▶ [Excerpt provided]
Content starts
The aim of Battery 2030+ is to develop ultra-performing, safe and sustainable batteries – which will be essential for electric vehicles and clean mobility, renewable energy storage, and a range of emerging applications (including robotics, medical devices, aerospace and many more). By taking a long-term perspective, this initiative should put Europe at the forefront of the race to develop the battery technologies of the future.

Logo of Battery 2030+

Battery 2030+ is a long-term research initiative that brings together research institutions, industry and public funders. It builds on European scientific excellence in electro-chemistry, material science as well as digital technologies to deliver breakthroughs in battery technologies. It focuses on new scientific approaches that make use of technologies such as artificial intelligence, big data, sensors, and computing in order to advance knowledge in electro-chemistry and to explore new battery chemistries targeting in particular the needs of the mobility and energy sectors.

It aims at new battery technologies with ultra-high performance (both in power and in their capacity to store energy), and which are safe, easily re-chargeable, re-usable and recyclable, and have the lowest environmental impact possible. By focusing on radically new ideas and long-term approaches, it complements incremental research efforts on upcoming generations of batteries driven by the industry’s short to medium term needs. The initiative fosters the development of a competitive battery industry in Europe by making breakthrough technologies available for future commercial applications.

With support from the Horizon 2020 programme, the first phase of the research activities started in September 2020 with the launch of 7 research projects addressing the research priorities identified in the 'Battery Manifesto' and in the Battery 2030+ research roadmap:

  1. Accelerated discovery and design of battery materials and interfaces: radically new approaches using AI-assisted methods to accelerate the discovery and development of ultrahigh-performance battery materials and interfaces.
  2. Smart sensing and self-healing functionalities: smart sensors to establish the state of health records of the battery, just like for humans, and introduce smart sensing functionalities within the cells. Self-healing functionalities: taking inspiration from advances in the medical field, capitalising on the benefits of sensing to detect flaws – defective components and local spots to be repaired – within the battery and trigger self-healing processes.
  3. Manufacturability and recyclability: these are key cross­cutting topics. New battery materials, engineered interfaces and smart battery cell architectures will be developed bearing in mind the manufacturabil­ity, scalability, recyclability, and life-cycle environ­mental footprint of the novel technologies.

The Battery 2030+ Coordination and Support action is providing support to the planning and implementation of the initiative, fostering the collaboration across the Battery 2030+ projects and synergies with the other European initiatives.

Main milestones

  • January 2018: a workshop was conveyed to explore the potential of a large-scale initiative on next generations of battery technologies to accelerate the emergence of disruptive solutions and their take-up by EU industry (report).
Content ends
▶ [Work to complete]
A. Answer these questions about the Battery 2030+ page, one per line:
(i) When did the first phase of the research activities start, and how many research projects were launched then?
(ii) What is providing support to the planning and implementation of the initiative?
(iii) What kind of event took place in January 2018?
B. Rewrite the stretch of the Battery 2030+ page from "2. Smart sensing" through "the novel technologies.", swapping "medical field" for "health sector".

▶ [Extracted material]
Content starts
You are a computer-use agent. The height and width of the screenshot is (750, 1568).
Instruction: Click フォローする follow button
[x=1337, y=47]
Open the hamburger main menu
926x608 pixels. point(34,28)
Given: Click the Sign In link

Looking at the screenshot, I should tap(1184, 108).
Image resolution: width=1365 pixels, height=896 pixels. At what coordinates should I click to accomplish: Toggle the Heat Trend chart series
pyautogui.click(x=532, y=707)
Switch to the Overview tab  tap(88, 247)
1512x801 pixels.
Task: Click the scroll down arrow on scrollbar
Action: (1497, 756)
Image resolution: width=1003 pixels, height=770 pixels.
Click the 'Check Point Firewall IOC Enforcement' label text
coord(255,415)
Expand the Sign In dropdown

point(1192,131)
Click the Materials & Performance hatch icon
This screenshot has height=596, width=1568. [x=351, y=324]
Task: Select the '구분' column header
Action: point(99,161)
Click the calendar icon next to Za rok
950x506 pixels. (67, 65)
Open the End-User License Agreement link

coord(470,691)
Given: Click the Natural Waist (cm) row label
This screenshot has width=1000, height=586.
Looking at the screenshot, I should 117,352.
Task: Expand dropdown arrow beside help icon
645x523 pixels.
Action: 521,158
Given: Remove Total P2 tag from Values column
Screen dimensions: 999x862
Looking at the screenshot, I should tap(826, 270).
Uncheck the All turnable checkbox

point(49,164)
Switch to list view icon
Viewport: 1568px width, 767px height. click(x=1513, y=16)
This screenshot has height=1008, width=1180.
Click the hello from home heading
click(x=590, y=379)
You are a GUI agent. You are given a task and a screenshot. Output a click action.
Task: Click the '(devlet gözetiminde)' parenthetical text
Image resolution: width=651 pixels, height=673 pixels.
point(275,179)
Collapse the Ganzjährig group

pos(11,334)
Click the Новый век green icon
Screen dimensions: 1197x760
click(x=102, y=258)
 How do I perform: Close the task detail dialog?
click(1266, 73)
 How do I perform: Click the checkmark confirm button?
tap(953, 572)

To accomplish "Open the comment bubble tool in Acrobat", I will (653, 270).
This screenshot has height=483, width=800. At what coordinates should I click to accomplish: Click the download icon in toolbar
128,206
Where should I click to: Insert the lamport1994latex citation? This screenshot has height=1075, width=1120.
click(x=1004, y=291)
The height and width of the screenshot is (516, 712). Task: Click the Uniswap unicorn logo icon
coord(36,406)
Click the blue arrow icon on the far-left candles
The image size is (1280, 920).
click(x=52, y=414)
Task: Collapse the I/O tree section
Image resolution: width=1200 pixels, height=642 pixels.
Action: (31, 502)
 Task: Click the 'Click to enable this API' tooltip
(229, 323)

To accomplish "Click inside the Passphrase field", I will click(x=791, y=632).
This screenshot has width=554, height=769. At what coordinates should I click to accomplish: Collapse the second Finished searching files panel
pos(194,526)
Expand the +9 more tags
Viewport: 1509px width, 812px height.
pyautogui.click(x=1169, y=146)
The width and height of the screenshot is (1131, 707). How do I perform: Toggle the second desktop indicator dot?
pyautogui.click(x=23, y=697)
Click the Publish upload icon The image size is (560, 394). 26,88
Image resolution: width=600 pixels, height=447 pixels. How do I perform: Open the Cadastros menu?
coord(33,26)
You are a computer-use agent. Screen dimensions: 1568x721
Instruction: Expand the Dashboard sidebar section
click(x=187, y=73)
Content ends
▶ [Exercise results]
A.
(i) September 2020, with 7 research projects
(ii) The Battery 2030+ Coordination and Support action
(iii) A workshop

B.
2. Smart sensing and self-healing functionalities: smart sensors to establish the state of health records of the battery, just like for humans, and introduce smart sensing functionalities within the cells. Self-healing functionalities: taking inspiration from advances in the health sector, capitalising on the benefits of sensing to detect flaws – defective components and local spots to be repaired – within the battery and trigger self-healing processes.
  3. Manufacturability and recyclability: these are key cross­cutting topics. New battery materials, engineered interfaces and smart battery cell architectures will be developed bearing in mind the manufacturabil­ity, scalability, recyclability, and life-cycle environ­mental footprint of the novel technologies.